**YOUR ASSIGNMENT**
Look through the records and copy every line in which "selector" appears.

**MATERIAL TO PROCESS**

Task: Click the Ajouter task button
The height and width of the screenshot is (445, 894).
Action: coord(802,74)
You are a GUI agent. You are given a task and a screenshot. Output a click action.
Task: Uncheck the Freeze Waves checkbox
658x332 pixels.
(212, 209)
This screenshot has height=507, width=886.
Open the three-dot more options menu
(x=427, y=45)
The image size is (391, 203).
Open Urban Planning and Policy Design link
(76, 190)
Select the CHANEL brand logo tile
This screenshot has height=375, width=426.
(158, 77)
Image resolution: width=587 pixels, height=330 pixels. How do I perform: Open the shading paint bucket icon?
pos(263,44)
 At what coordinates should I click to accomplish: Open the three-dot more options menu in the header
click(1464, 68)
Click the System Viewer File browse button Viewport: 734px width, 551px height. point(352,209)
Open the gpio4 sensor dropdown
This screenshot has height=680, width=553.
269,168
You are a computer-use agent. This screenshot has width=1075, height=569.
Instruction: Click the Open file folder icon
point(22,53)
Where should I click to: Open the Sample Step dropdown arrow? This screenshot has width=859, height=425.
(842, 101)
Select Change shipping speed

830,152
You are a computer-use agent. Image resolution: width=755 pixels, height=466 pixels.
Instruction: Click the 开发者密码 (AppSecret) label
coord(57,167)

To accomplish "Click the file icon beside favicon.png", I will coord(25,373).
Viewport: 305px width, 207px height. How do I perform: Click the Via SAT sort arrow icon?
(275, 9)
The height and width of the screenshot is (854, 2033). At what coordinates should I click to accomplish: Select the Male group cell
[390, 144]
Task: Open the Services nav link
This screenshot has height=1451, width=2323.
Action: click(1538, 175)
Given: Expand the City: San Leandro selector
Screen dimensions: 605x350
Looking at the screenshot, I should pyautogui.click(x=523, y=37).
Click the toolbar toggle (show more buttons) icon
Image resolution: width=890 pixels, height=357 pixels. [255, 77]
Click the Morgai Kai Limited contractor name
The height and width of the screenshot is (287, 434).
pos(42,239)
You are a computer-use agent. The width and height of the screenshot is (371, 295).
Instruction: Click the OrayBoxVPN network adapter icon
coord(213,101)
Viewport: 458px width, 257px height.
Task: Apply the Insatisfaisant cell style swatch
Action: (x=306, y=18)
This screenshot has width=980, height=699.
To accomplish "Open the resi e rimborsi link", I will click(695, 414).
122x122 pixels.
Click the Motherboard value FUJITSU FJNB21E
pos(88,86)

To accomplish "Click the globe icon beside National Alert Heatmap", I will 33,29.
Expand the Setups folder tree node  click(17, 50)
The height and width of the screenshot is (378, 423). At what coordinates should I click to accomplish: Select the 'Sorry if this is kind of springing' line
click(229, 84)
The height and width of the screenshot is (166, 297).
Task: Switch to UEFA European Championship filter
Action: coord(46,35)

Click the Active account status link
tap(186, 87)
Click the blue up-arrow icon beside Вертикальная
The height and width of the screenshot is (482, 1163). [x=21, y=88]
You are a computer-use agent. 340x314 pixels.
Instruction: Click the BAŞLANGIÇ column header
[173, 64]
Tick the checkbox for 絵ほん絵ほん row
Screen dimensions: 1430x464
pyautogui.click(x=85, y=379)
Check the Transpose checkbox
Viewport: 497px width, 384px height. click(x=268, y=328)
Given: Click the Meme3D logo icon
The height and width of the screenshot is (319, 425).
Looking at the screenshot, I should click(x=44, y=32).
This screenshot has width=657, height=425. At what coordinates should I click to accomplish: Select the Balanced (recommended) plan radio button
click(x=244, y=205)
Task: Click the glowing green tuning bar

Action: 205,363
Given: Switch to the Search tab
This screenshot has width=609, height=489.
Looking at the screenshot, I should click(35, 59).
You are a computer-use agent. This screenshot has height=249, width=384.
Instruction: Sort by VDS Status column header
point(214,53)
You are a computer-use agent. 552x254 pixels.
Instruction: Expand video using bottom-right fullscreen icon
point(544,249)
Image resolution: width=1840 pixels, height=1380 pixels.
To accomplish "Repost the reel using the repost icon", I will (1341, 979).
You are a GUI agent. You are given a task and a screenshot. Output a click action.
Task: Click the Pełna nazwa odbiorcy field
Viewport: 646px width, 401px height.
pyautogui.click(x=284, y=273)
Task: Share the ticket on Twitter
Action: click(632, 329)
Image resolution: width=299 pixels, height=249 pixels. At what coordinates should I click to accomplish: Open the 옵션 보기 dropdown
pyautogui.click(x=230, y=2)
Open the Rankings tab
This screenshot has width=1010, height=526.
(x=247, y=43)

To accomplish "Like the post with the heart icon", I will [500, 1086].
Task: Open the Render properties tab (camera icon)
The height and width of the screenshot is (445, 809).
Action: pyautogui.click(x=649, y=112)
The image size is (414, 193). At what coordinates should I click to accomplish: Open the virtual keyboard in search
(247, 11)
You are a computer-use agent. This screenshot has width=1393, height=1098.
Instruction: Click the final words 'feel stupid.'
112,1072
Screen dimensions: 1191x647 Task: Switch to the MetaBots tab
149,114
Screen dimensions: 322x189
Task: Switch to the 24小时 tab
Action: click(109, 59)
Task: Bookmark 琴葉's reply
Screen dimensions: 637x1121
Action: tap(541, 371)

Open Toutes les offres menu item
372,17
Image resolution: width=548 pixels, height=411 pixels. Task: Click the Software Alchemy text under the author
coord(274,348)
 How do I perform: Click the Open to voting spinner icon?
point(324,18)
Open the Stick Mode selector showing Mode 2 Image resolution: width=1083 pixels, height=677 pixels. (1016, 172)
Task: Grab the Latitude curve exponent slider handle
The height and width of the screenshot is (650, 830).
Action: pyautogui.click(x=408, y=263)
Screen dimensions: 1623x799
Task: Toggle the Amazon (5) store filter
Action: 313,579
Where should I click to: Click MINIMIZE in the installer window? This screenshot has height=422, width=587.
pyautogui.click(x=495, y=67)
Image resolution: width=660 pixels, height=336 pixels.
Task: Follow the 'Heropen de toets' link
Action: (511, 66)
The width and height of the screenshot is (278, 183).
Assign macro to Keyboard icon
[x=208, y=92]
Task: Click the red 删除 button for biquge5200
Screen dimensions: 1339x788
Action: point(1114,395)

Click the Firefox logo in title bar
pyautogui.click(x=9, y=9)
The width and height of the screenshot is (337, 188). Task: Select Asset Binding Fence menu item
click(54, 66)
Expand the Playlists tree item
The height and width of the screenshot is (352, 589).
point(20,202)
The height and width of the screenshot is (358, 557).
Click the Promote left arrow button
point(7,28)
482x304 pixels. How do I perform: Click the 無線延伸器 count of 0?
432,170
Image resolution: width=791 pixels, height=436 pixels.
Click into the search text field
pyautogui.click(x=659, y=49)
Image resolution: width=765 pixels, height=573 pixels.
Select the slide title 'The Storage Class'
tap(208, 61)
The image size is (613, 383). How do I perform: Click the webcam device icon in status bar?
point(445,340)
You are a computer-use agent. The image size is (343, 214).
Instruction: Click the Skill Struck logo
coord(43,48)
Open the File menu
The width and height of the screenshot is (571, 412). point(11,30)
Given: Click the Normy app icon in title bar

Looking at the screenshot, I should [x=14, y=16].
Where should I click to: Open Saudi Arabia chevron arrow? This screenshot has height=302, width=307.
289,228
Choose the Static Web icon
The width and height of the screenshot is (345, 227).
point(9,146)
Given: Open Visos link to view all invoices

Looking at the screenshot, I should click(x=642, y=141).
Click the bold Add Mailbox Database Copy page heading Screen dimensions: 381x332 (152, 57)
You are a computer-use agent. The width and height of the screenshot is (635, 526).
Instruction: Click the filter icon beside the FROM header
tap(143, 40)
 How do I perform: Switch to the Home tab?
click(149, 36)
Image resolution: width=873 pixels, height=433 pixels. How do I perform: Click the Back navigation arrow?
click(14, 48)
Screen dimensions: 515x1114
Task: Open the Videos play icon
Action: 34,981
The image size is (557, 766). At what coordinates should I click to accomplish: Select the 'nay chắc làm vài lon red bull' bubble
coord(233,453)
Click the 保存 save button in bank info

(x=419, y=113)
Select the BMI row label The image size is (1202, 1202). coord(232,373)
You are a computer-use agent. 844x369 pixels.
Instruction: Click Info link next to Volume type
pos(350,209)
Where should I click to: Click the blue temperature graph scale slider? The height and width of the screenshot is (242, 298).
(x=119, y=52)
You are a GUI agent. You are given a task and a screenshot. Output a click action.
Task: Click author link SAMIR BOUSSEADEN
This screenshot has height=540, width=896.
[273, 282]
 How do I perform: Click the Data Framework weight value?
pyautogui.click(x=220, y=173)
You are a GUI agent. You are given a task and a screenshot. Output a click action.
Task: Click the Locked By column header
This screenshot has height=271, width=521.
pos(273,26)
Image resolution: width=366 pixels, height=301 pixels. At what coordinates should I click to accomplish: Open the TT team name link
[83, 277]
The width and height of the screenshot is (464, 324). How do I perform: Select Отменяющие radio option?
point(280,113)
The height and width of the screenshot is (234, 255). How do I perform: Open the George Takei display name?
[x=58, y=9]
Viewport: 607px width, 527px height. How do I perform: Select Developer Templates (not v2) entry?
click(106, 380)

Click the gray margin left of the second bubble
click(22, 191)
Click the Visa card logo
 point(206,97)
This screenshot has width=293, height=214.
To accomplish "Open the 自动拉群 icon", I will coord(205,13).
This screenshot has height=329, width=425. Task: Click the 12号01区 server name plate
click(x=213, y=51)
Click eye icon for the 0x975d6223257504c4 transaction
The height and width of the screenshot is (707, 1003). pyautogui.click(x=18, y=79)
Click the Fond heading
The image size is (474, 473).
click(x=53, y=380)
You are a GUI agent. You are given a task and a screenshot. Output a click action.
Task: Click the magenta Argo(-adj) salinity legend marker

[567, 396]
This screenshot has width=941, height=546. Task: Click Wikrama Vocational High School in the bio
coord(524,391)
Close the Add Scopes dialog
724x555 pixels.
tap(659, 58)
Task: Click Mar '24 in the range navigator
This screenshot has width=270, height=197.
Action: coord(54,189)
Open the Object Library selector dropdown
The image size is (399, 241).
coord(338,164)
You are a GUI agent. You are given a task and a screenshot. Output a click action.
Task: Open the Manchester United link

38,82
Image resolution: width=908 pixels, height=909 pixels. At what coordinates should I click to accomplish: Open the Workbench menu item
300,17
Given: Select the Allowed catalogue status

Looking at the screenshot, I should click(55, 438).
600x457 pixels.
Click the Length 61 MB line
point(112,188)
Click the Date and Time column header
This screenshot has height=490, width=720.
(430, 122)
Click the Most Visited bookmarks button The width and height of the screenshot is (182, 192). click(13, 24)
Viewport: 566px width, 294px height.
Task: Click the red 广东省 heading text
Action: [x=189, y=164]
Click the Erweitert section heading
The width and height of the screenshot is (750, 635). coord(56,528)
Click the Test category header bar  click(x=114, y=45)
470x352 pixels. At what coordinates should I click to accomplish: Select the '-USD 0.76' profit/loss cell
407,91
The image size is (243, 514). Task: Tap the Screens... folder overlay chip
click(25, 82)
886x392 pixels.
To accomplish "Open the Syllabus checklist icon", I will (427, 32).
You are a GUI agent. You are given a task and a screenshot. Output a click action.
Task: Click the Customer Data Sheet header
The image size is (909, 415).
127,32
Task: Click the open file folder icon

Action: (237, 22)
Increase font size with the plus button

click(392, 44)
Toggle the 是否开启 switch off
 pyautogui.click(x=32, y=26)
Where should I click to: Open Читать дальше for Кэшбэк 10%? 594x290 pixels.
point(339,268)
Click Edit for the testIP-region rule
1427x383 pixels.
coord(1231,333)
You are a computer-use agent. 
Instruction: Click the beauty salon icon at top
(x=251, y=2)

**ANSWER TO THE EXERCISE**
Given: Expand the City: San Leandro selector
Open the Stick Mode selector showing Mode 2 Image resolution: width=1083 pixels, height=677 pixels. (1016, 172)
Open the Object Library selector dropdown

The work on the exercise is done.